しかもハァハァ(AAryしたのは事実で、もちろんその攻め役とやらは紙の上にしか存在しないのだから、これでもあたしは腐ってないと言い張るこのガチオタの魂を真っ先にお祓いし、この世から一切合切未練なく成仏させるべきだった。
「……ねえ、何やってんだろあのコ」
「ああ、竜門さん? あの娘ワケわかんないし」
「てかなんかさ、近づきづらくない?」
「ああそれわかる。やけに距離置いてるっていうか」
「ちょ、おい見てみろよそこ」
「うぉ、マジであんなのリアルで初めて見た」
「信じらんね。ああなるもんなのか?」
「ちょっとお前ら黙ってろ」
優雅さや気品とは程遠い姿勢でアンニュイに浸る珠希だったが、こんなときですら周囲は珠希に一人放置プレイをさせてくれなかった。
未だ教室に残っていた女子は誰も珠希の心境など理解してくれず――仮に最上級生に喧嘩を売って勝った話を理解してくれと言ったところで、彼女たちは困惑する他ないのだが――男子も男子で、机に挟まれてもにゅっと変形している珠希の胸を視姦している真っ最中である。
そもそも珠希は距離を取ろうとして距離を取っているのではない。初対面の人と友達になるための適切な方法というものをこの歳になってもろくに知らないだけだ。それが甚だしい問題なのだが、幼い頃から何をしなくても周囲のほうから近寄ってきてくれたのだから仕方ない。悪意のあるなしは関係なく。

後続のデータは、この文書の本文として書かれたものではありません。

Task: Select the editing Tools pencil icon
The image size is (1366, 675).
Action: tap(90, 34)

どこかの漫画の誰かは「友達はなろうと思ってなるものじゃない」と言っていたようだが、距離を縮めようと最初から過剰なまで積極的に、距離を物理的に縮めてくる人間が苦手な人もいる。それこそ友達とは一方的な関係ではないのだから、相互関係を築き上げるための適切な手段や必要とする時間があるはずだ。

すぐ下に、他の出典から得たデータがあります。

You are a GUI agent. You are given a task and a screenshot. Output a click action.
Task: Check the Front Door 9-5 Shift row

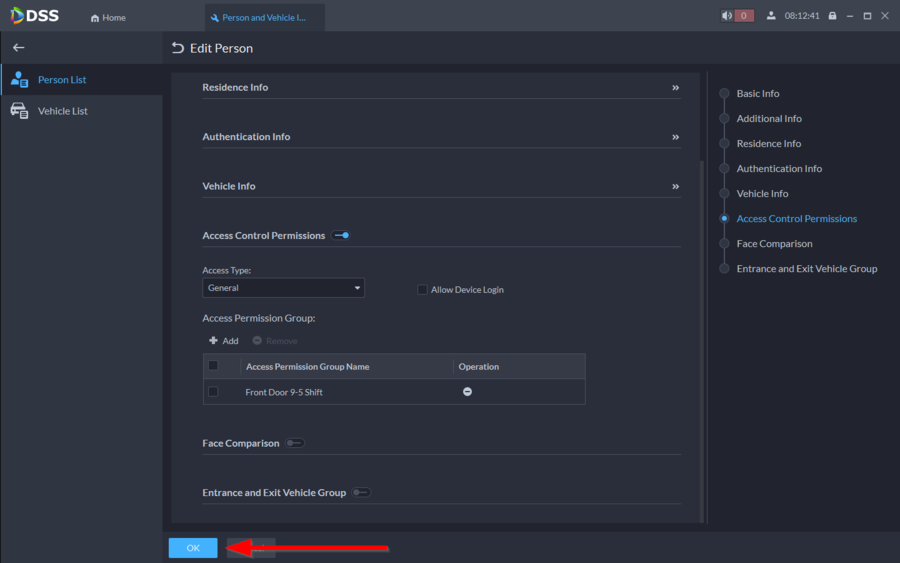(213, 392)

だが珠希の場合、できるだけ周囲の和を乱さないよう空気でいようとする長女体質に加えて小心者が顔を出した途端、一瞬にして没個性のコミュ障になってしまう。しかも特に年齢が近しい相手に限って。
そんな中――。
「珠希さんっ。途中まで一緒に帰ろ」
あれだけ珠希が獲物を追いかけるキロネックスと化したにも関わらず、何事もなかったかのように一緒に変えるお誘いをしにわざわざ隣のクラスから足を運んでくれる星河に、珠希は昼食時間に起きた件の報復に対する不安と恐怖、そしてクラス内で浮いているという孤独と寂寥感も綺麗に跡形なく吹き飛んでいくのを感じた。
もちろん、それはそれで立派な現実逃避である。
「おい竜門。お前いつまで寝てるつもりだ?」
「寝てませんー」
「だったら帰んぞ」
「んー。ちょい待って」
星河が来たとなると――案の定、ご一緒していた昴に急かされ、珠希は上体だけを軽く起こし、幼なじみ二人組のほうに振り向く。
先程まで机との間で潰れていた、立派に実った珠希のそれは机の上に乗っかり、その大きさをより強調させる結果となったが、残念なのは机に乗っかった珠希の二つのメロンが星河と昴によって視界からシャットアウトされたことだった。
「だったら早くしろ。置いてくぞ」
「今の時代、俺についてこいとかいうのは受けないと思うなぁ」
バッグや机の中を覗きこみ、忘れ物がないか確認している中、さらに急かす昴に珠希は思わず本音を漏らす。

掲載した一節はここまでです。